• Objective:
Answer these from the Progressive Rail excerpt:
1. Which agency does the report say Progressive Rail failed to notify after "a number of" spills?
2. How many ethanol plants does Minnesota host, according to the Minnesota Bio-Fuels Association?
3. On what date did the Sierra Club send its letter to the RTC?

• Excerpt:
Greenway Response: Contrary to Mr. Dondero’s implication, Progressive Rail is responsible for its contractors, shippers, suppliers and employees on its property. How would Mr. Dondero’s response be accepted by Santa Cruz County residents after a hazardous spill in our community? Further, the report specifically states that Progressive Rail failed to notify the Minnesota Pollution Control Agency (MPCA) after “a number of” spills, failed to take reasonable steps to prevent spills of oil and other hazardous substances, failed to have an industrial stormwater permit and a stormwater pollution-prevention plan and allowed spilled materials to enter the stormwater conveyance system and be discharged directly into the soil.
• Bridgewater Township, MN – Proposed Ethanol Facility – Dave Fellon, Progressive Rail owner and president, and other advocates did pursue construction of an ethanol plant in Bridgewater Township, MN, even appearing regularly on a radio show to discuss the proposed development with the public. While the ethanol plant wasn’t constructed there, others have been constructed in southern Minnesota, taking advantage of the local corn supply. According to the Minnesota Bio-Fuels Association, the state hosts 19 such plants and is the fourth largest ethanol producer in the country. Please see: https://www.mnbiofuels.org/resources/production-in-minnesota.
Greenway Response: In attempting to change the subject from the actual information reported by Greenway, Mr. Dondero misses the main point: Mr. Fellon’s statement that Progressive Rail may do as it wishes per federal preemption law once it is the operator of record is deeply disturbing. It is why the Sierra Club noted in its letter of June 6 to the RTC:
We see section 6.3 of the contract as being vague and subject to disputed interpretations as to whether there will be a defined, functioning limit on what Progressive Rail might choose to do or build on the rail corridor Property, including on the Property but outside the Freight Easement Property. Of special concern is the statement,
"The parties agree that Railway will need to identify and construct additional maintenance and storage locations on the Property, which Railway may do as needed, subject to applicable law and the Commission’s prior written consent (subject to the provisions of Section 2.3, which prohibit material interference with Railway’s Freight Service rights and obligations under federal law, unless first approved by the STB)."
Might an out-of-state business person later assert this to mean Progressive Rail may build a warehousing storage facility wheresoever it chooses on the rail Property, describing it as one of its freight service operating rights under federal law?
Once the contract language is adopted, would the RTC have an uncompromised right to say no to something like a locally incongruent new storage facility of some kind? We don’t see that made clear, nor is it spelled out that the RTC shall make its own approval decisions in consultation with and fully compatible with local land use policies of adjoining local jurisdictions.

• Dataset excerpts:
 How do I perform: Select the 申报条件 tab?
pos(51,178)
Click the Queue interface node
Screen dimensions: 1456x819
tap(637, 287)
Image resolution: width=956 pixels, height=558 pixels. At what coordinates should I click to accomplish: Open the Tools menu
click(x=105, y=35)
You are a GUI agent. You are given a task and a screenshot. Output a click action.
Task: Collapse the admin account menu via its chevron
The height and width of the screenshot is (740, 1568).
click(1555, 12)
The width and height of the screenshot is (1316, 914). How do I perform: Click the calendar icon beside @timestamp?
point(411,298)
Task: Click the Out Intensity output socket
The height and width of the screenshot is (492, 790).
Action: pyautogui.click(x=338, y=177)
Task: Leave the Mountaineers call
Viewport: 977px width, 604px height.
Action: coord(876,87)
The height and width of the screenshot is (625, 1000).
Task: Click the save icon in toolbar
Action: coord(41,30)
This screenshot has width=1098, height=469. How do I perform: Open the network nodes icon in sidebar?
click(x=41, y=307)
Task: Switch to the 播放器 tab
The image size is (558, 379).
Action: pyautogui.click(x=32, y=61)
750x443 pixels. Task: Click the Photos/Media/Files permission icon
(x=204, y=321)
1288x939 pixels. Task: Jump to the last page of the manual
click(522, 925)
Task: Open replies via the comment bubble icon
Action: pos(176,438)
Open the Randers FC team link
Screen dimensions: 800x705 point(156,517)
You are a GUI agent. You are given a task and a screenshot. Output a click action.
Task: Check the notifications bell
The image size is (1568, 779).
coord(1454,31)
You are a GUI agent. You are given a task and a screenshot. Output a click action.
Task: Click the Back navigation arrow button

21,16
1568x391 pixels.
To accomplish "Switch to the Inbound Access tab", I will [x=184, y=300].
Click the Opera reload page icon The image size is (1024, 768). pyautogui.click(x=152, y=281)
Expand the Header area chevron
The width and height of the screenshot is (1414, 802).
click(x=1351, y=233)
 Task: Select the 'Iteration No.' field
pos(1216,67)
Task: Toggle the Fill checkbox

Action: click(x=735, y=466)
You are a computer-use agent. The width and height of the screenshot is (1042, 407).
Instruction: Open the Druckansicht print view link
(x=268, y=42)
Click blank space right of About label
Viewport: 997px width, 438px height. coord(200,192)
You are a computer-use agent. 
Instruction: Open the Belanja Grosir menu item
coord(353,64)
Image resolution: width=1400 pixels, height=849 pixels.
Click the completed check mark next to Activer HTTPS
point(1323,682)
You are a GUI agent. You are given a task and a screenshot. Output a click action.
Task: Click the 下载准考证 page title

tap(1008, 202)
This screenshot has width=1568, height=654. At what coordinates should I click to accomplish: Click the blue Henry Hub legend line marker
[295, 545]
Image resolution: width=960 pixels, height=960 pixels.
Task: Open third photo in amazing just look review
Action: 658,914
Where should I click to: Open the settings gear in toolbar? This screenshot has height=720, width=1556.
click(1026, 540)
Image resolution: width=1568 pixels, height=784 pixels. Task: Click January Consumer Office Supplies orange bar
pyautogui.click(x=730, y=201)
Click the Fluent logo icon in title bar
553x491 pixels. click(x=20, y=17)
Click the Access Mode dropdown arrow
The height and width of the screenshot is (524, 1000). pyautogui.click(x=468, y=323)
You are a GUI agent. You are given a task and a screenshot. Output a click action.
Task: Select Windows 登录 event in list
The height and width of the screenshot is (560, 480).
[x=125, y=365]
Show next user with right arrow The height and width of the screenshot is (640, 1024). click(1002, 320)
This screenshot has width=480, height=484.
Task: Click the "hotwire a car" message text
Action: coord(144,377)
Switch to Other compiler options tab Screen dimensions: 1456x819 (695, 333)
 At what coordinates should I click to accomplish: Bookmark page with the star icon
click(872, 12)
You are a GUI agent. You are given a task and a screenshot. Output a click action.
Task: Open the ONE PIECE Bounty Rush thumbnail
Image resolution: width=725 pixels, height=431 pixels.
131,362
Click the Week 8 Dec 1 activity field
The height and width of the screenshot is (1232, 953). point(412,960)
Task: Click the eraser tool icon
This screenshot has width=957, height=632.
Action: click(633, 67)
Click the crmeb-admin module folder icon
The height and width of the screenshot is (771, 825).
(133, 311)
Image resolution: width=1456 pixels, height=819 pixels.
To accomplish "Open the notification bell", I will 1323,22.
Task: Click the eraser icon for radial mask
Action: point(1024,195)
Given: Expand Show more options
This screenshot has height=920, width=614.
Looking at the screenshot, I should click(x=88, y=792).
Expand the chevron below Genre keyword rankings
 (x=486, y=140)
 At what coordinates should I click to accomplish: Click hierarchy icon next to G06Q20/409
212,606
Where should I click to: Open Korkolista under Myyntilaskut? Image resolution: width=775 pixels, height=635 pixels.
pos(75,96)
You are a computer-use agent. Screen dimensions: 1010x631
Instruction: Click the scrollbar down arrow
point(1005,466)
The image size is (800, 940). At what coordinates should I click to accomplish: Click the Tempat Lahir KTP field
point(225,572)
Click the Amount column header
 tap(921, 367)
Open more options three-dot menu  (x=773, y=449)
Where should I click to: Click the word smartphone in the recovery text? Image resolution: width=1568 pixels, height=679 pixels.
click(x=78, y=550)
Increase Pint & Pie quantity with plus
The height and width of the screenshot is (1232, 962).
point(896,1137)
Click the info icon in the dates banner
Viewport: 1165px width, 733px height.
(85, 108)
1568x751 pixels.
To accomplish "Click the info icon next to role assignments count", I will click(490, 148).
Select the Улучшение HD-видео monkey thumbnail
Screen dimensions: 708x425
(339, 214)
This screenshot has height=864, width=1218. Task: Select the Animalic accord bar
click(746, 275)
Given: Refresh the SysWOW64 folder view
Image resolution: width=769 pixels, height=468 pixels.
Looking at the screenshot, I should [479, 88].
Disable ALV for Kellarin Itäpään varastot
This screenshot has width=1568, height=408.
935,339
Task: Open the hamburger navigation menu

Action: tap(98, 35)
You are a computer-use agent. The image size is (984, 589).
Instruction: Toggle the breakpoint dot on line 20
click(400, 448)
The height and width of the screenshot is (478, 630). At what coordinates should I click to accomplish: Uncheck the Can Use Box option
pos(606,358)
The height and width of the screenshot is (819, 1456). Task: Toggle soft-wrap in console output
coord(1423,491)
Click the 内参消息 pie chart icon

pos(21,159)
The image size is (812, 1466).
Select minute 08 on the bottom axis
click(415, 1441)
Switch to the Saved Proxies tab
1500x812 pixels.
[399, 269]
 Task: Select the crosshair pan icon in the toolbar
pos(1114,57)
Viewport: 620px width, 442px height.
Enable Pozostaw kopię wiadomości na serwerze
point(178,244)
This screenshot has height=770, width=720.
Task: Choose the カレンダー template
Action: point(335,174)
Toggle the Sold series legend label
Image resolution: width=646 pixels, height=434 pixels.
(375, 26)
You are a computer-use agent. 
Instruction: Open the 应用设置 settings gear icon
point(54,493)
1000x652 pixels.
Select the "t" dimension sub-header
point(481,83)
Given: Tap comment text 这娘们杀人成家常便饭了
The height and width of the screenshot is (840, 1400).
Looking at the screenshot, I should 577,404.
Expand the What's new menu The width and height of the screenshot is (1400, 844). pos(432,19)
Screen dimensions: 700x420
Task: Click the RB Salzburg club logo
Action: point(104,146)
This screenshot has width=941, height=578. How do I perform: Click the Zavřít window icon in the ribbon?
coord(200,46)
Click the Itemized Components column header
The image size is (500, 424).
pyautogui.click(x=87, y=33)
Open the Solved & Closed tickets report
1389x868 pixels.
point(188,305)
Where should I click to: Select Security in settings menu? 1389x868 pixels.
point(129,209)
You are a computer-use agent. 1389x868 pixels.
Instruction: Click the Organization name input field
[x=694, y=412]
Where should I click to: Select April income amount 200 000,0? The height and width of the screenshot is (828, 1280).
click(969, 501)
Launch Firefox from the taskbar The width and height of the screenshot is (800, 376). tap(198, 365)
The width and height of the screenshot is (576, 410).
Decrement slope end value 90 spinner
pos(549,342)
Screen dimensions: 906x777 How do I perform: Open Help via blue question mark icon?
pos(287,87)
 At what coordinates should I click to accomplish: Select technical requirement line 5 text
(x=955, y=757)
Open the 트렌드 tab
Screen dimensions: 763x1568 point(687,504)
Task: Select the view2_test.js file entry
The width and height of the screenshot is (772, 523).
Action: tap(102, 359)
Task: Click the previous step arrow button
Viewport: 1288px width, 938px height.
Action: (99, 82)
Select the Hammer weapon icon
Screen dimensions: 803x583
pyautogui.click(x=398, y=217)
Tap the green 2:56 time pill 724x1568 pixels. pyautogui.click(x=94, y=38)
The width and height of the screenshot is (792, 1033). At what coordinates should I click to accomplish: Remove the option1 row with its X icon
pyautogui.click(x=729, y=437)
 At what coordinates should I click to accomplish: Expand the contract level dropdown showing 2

• Output of the task:
1. The Minnesota Pollution Control Agency (MPCA)
2. 19
3. June 6